Frente al escenario había una chica a la que mis ojos volvían una y otra vez. Su piel blanca resplandecía contra su camiseta negra de tirantes. Aullaba mi nombre como si hacerlo le doliera, con las pupilas tan dilatadas que parecían simas negras. Por algún motivo extraño me recordó a la hermana de Victor; tal vez por la curva de su nariz o por la forma en que los vaqueros le caían en la cintura, sujetos apenas por sus mínimas caderas. Pero no era ella, no podía serlo. Angie nunca hubiera entrado en un garito como aquel.
De repente dejó de apetecerme estar allí. No me emocionaba oír a la gente gritar mi nombre. La música no sonaba tan fuerte como mi corazón: ya no era importante.

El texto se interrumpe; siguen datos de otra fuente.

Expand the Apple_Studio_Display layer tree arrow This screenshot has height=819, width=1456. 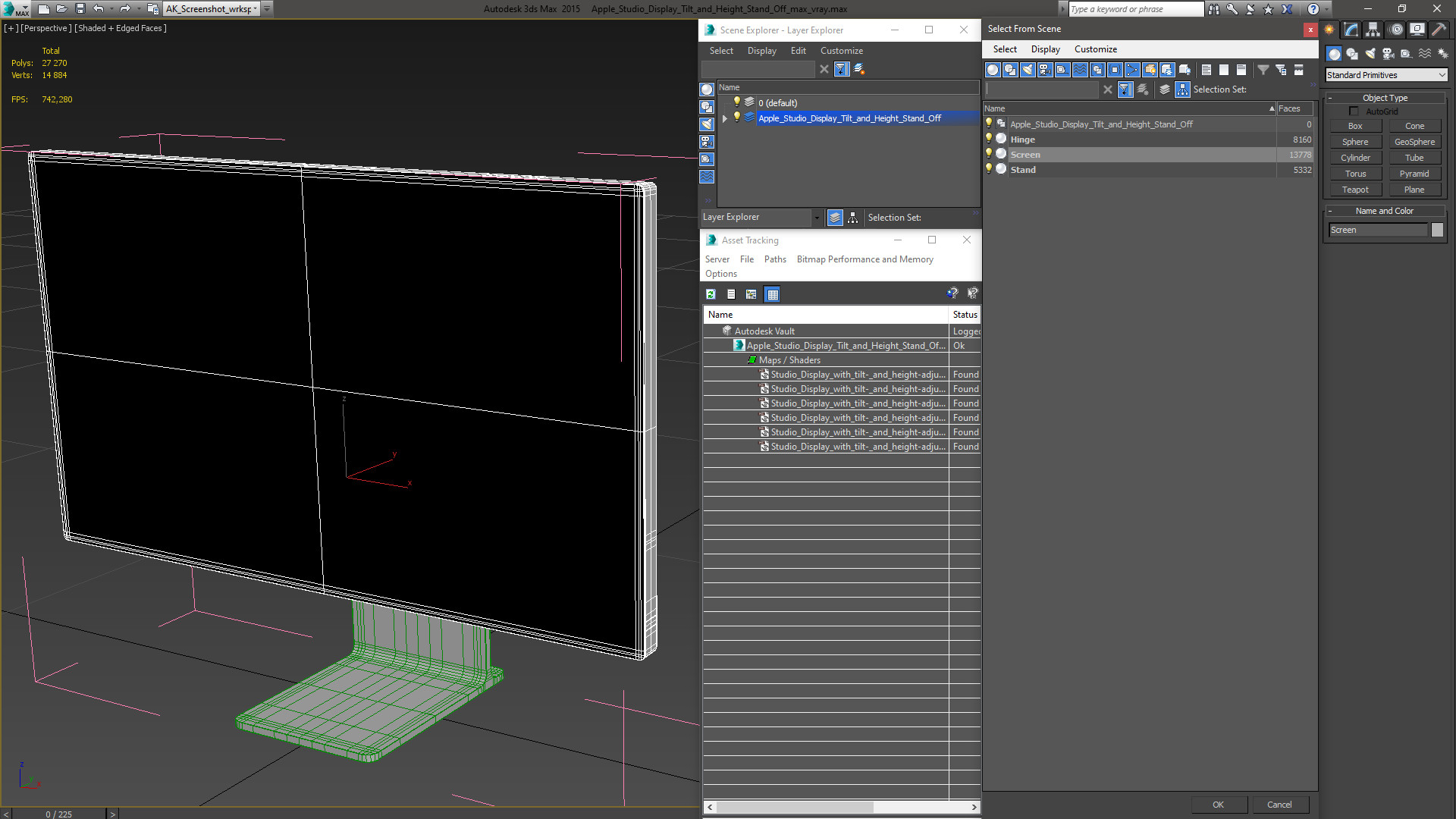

En aquel momento tenía que entrar yo, sumando mi voz al ritmo hipnótico de Victor. Pero no tenía ganas de hacerlo, y Victor estaba demasiado puesto para darse cuenta: bailaba sentado, sujeto a su sitio únicamente por las baquetas que sostenía entre las manos.
Justo delante de mi, entre un mar de ombligos descubiertos y brazos sudorosos extendidos hacia el techo, había un tipo que no se movía. La luz de los focos lo iluminaba de vez en cuando, siempre inmóvil a pesar de la presión de todos los cuerpos que lo rodeaban. Lo observé fascinado, mientras él me escrutaba con el ceño fruncido.
Cuando volví a mirarlo me vino a la mente el aroma de mi casa, de un lugar muy alejado de Toronto.
Me pregunté si aquel tipo sería real. Si habría algo real en aquel antro.
El cruzó los brazos y siguió mirándome mientras mi corazón luchaba por escapar.
Hubiera debido esforzarme más por mantenerlo encerrado en mi pecho. El pulso se me aceleró repentinamente y mi corazón se liberó con una explosión de calor; mi cara golpeó el teclado en un acorde roto, un aullido. Traté de agarrar las teclas con una mano que ya no me obedecía.
Mientras caía al suelo con la certeza de que mi cuerpo iba a estallar en llamas, vi que Victor me fulminaba con la mirada como si por fin se hubiera dado cuenta de que no había entrado cuando me correspondía.
Cerré los ojos sobre el escenario del Club Josephine.
Era el fin de NARKOTIKA. Y de Cole St. Clair.